Keep only the lines of the data below that contain "agent", and copy them.
___ DATA FOR THIS TASK
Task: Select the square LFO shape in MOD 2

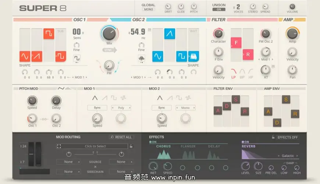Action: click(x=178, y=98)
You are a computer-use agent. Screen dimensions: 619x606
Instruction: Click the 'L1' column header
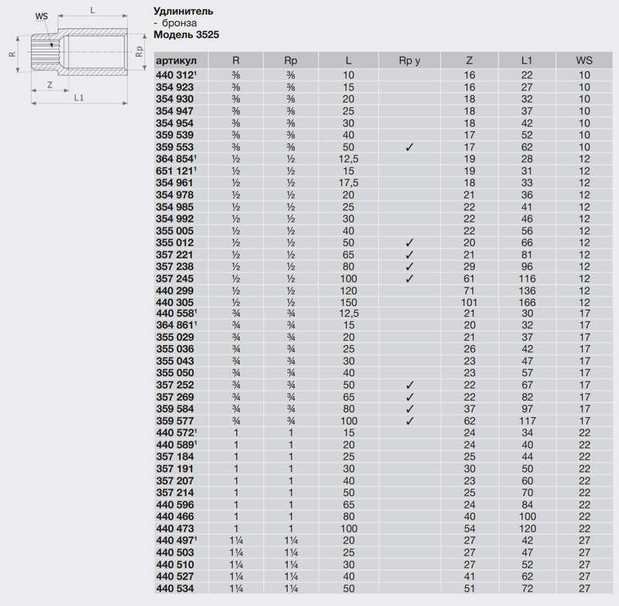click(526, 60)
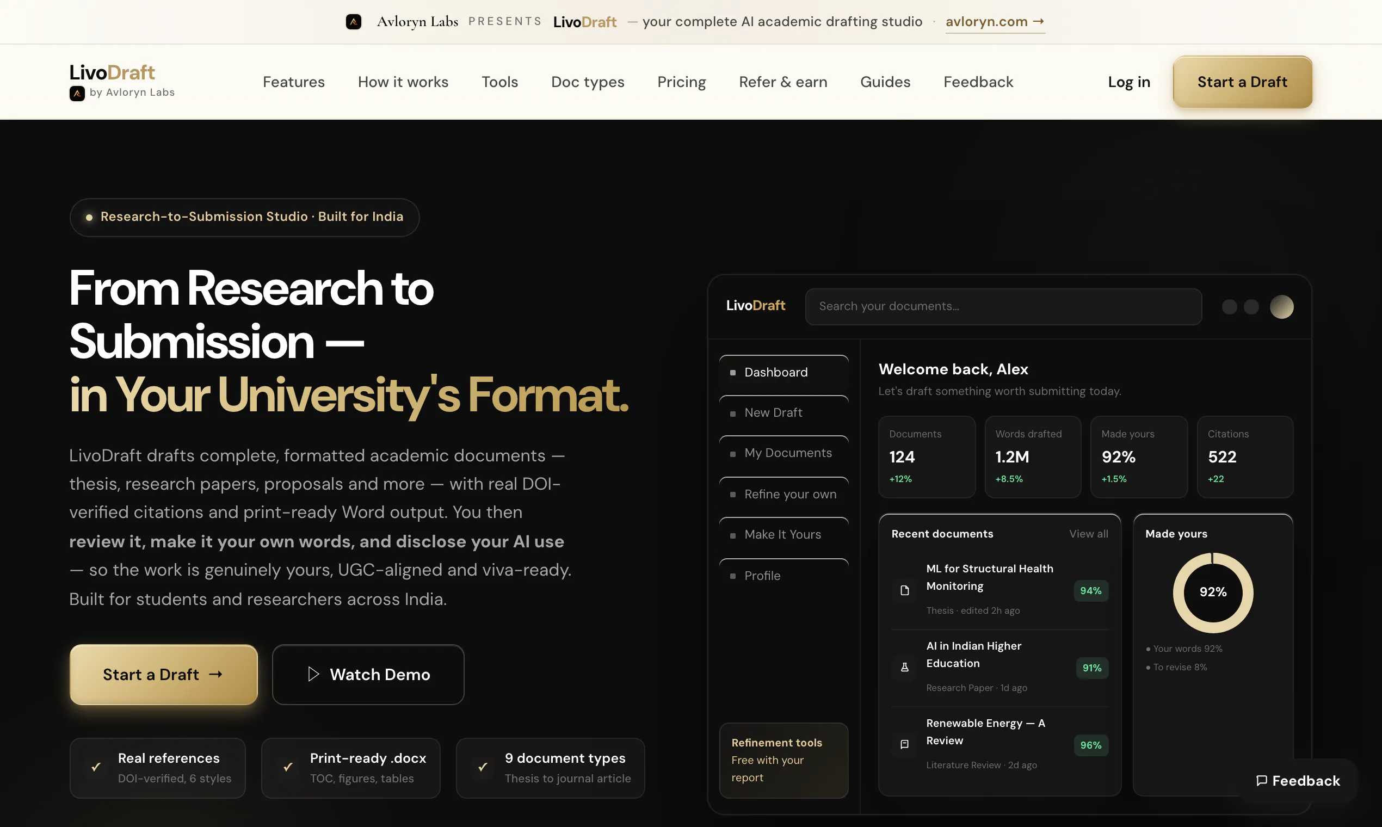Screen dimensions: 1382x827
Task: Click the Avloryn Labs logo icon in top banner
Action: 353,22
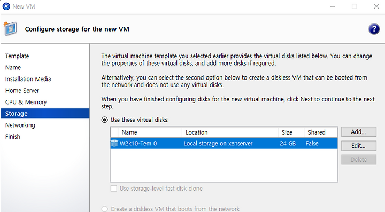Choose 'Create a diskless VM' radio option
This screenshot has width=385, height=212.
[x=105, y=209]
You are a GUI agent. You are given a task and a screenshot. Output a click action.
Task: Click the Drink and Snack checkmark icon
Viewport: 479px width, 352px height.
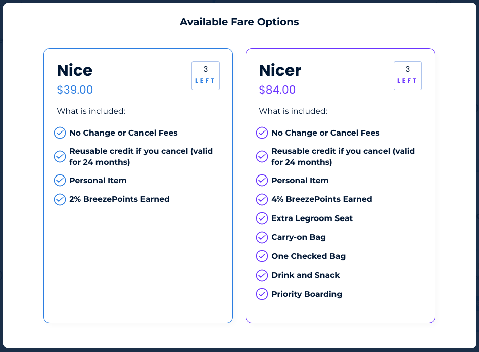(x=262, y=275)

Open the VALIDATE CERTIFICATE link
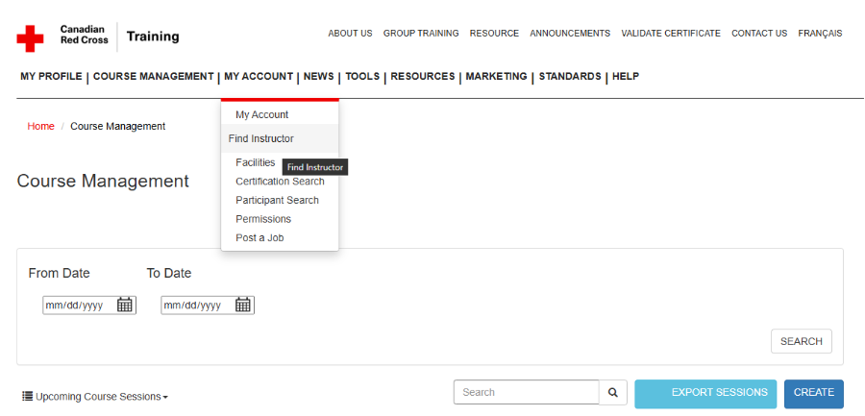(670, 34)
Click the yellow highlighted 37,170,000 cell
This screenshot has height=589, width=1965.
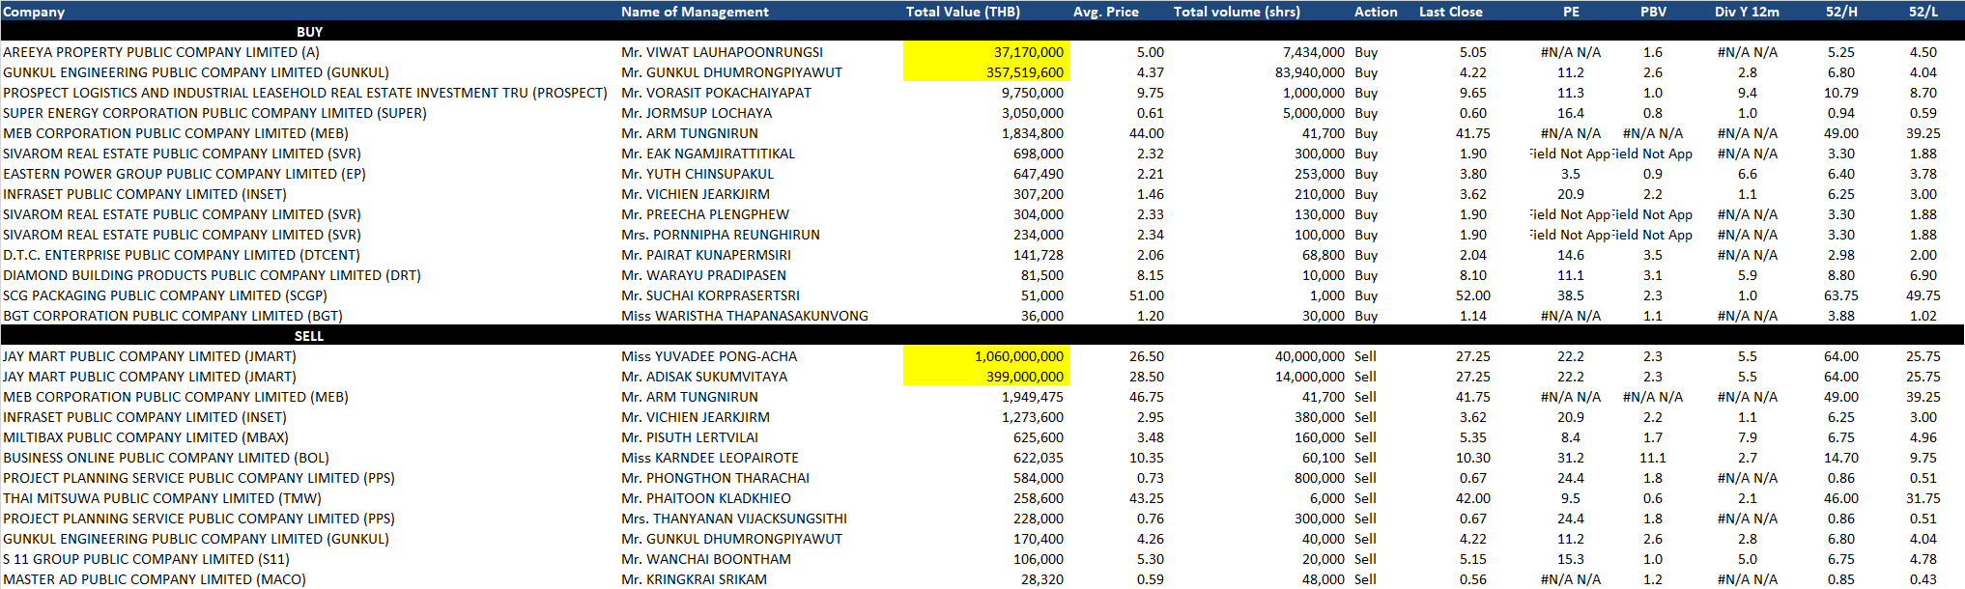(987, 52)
______
### OUTPUT OF THE TASK
You are a computer-use agent. Screen dimensions: 619x606
You are a GUI agent. You are given a task and a screenshot. Output a click action.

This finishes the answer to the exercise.